>>>>>
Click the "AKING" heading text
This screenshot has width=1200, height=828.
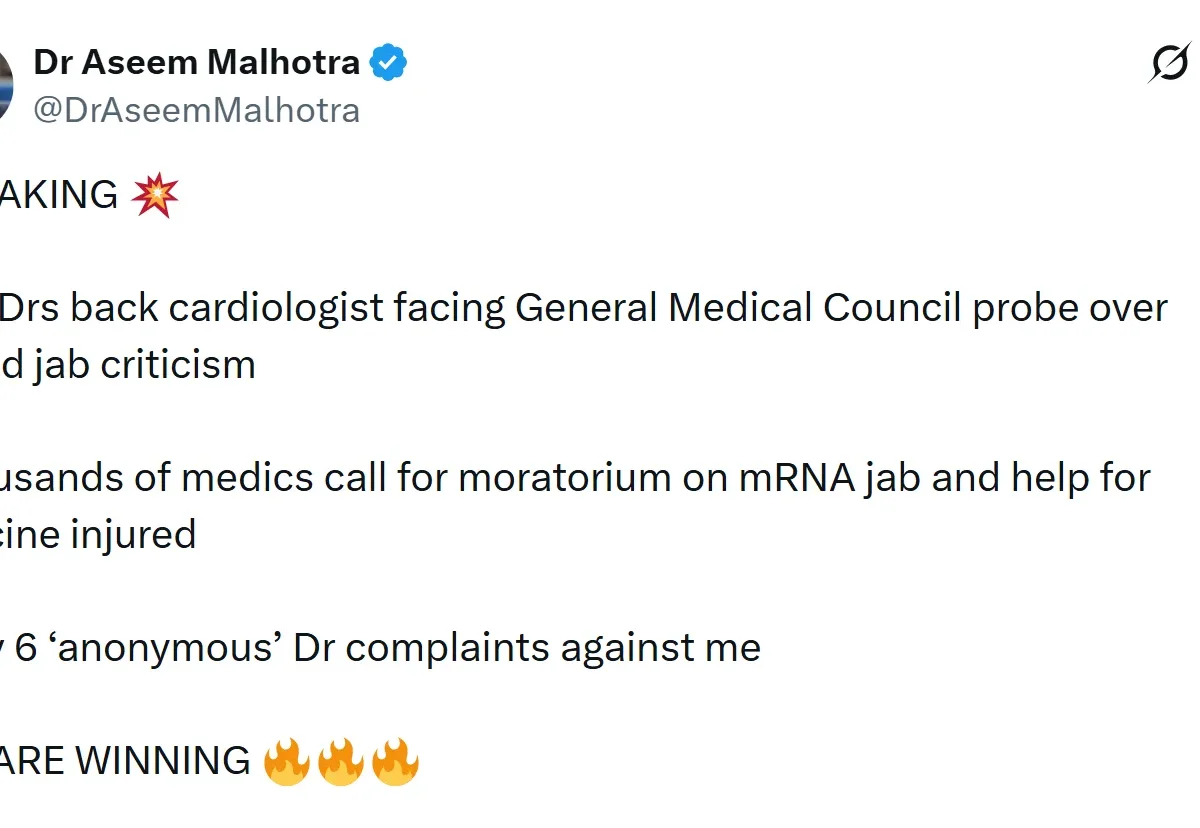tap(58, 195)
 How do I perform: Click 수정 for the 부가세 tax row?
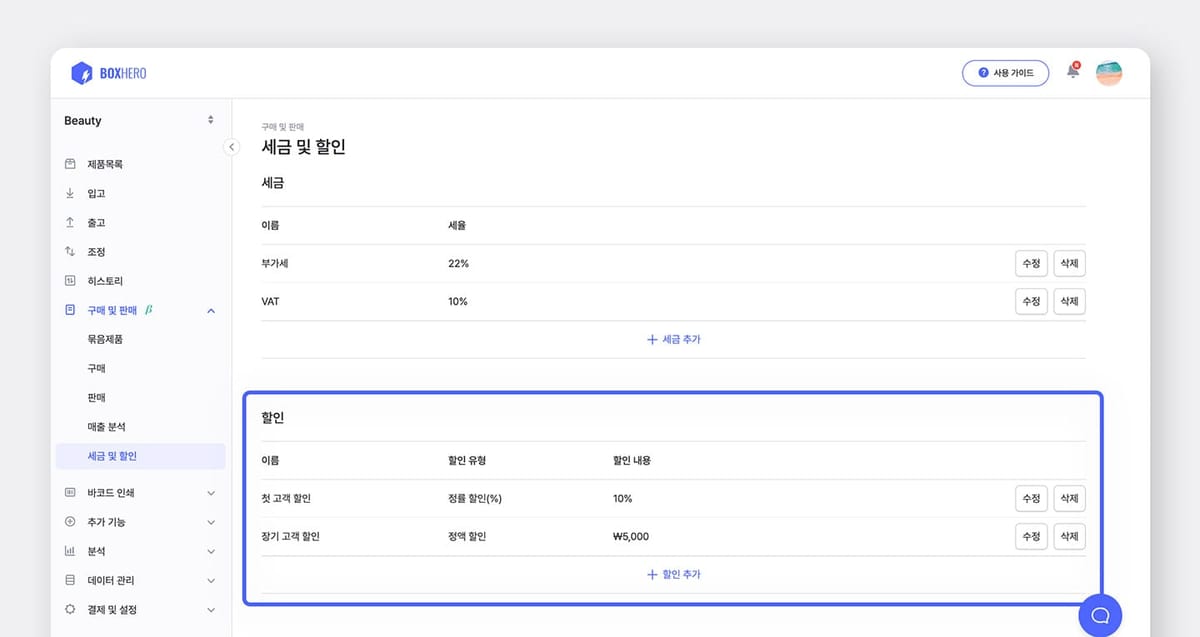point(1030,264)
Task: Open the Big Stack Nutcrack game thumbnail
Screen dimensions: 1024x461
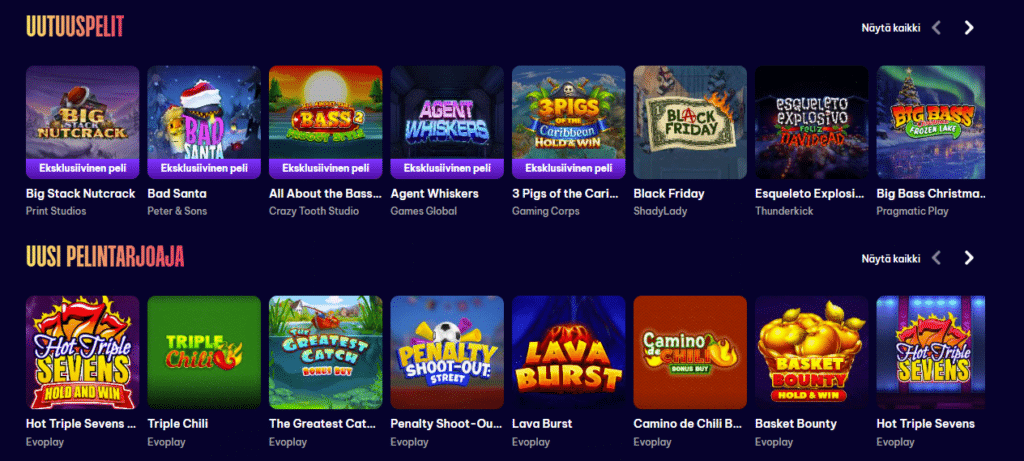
<<<<<
* **Exercise task**: Copy the text lines of all the records above word for word, leaving out the pictures.

* **Output for this exercise**:
Click the "AKING" heading text
This screenshot has width=1200, height=828.
tap(58, 195)
 How do I perform: Click 수정 for the 부가세 tax row?
point(1030,264)
Task: Open the Big Stack Nutcrack game thumbnail
Screen dimensions: 1024x461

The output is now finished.